3 – Follow journalists on social media, particularly Twitter and LinkedIn. More often than not they will connect with you. Some journalists also put out requests for interviews and contributions for reports they are working on via their personal social media accounts.

4 – Don’t just send a press release to journalists which focuses on your brand and a couple of supporting quotes. Pitch in a story package, which not only presents an opportunity for your brand but offers up other third party interviewees and provides captivating facts for background. Think like a media newsroom. What content would bring your story to life and make it compelling? For example, your business might have conducted some interesting research into the state of the high street. Line up and offer perspectives from retailers, a relevant trade association, property developers and landlords. We recently launched the world’s first wireless and in-heart microcomputer for a client, which dramatically improves the quality of life to people living with heart failure. We didn’t just sell-in as a product innovation but worked with a leading hospital to carry out the first implant and lined up interviews with the cardiologist performing the procedure as well as the patient. We also provided data that showed that the number of people dying from heart and circulatory diseases before the age of 75 was rising for the first time in 50 years to give the story added currency.

5 – Understand how a journalist prefers to be communicated with – one of the leading media database providers will be able to provide this information. Some will prefer a phone call, others an initial pitch by email or some via social media.

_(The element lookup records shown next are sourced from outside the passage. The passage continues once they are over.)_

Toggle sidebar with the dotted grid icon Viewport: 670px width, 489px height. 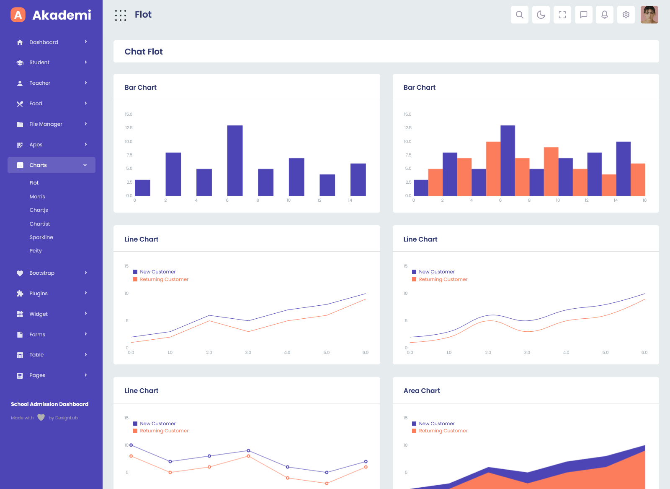(121, 16)
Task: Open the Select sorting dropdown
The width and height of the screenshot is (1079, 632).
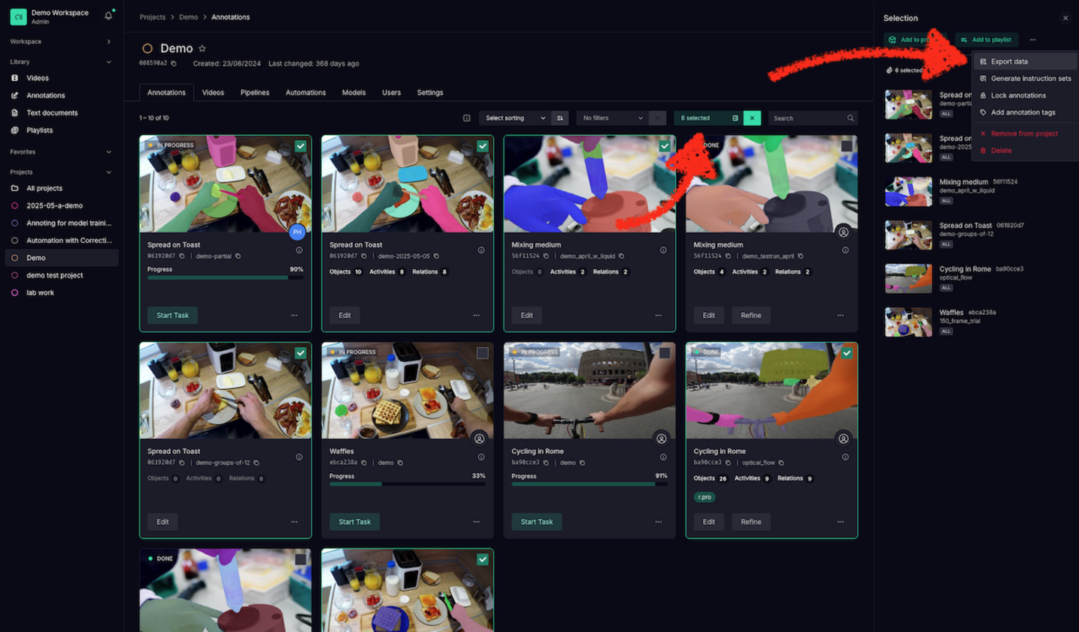Action: (515, 118)
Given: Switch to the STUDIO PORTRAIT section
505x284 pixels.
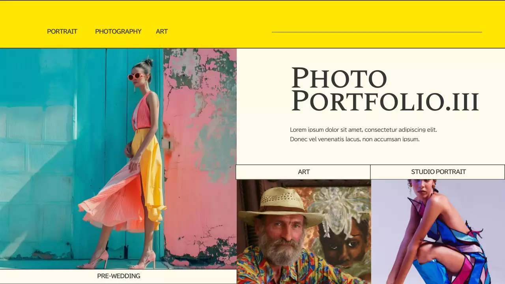Looking at the screenshot, I should (438, 172).
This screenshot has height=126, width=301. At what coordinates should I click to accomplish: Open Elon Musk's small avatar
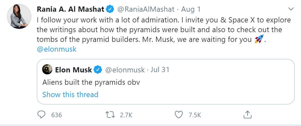[x=47, y=69]

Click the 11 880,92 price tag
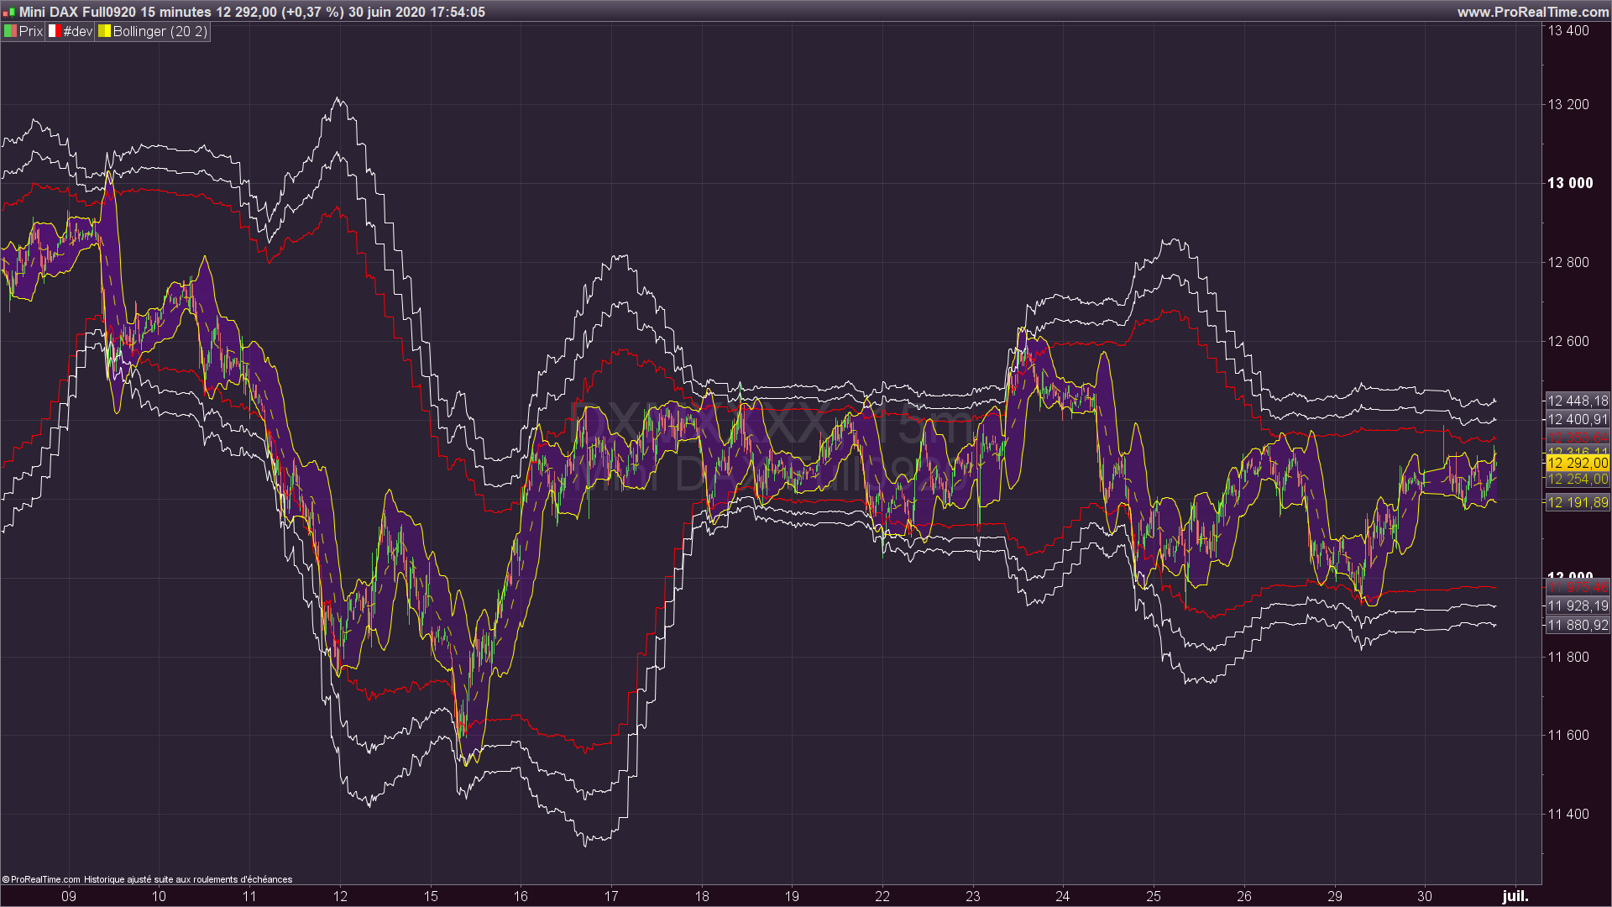point(1577,625)
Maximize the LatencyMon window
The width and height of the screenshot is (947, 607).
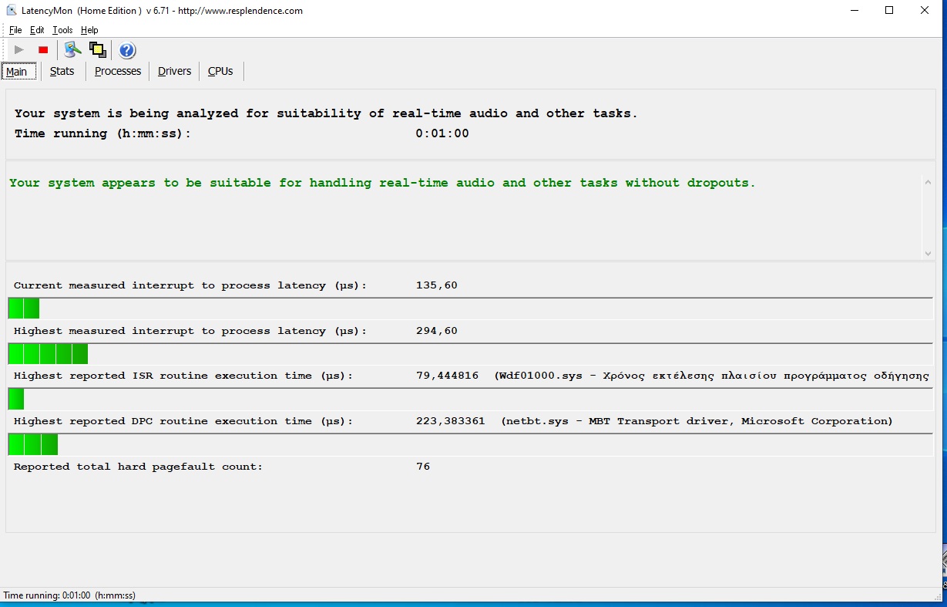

6 – Do some hard grafting for national journalists – analyse relevant data that your industry or the government generates and identify storylines that are hidden away. Journalists don’t always have the time to scrutinise such information and you can leverage for your own benefit. The Office of National Statistics and Census information are great datasets to plough through to find media angles for your organisation. For our client, the UK Vaping Industry Association, we recently identified new statistics from the NHS which showed that youth uptake of vaping had not increased since 2016. We drew upon these statistics to gain an interview on BBC’s The One Show for our client.

7 – Once you’ve had success with a national media journalist, producer or planner, keep in touch and become their ally by feeding them new ideas for stories. A good PR, who sells great stories rather than their brands, is worth their weight in gold to under resourced and under pressure 24/7 media channels.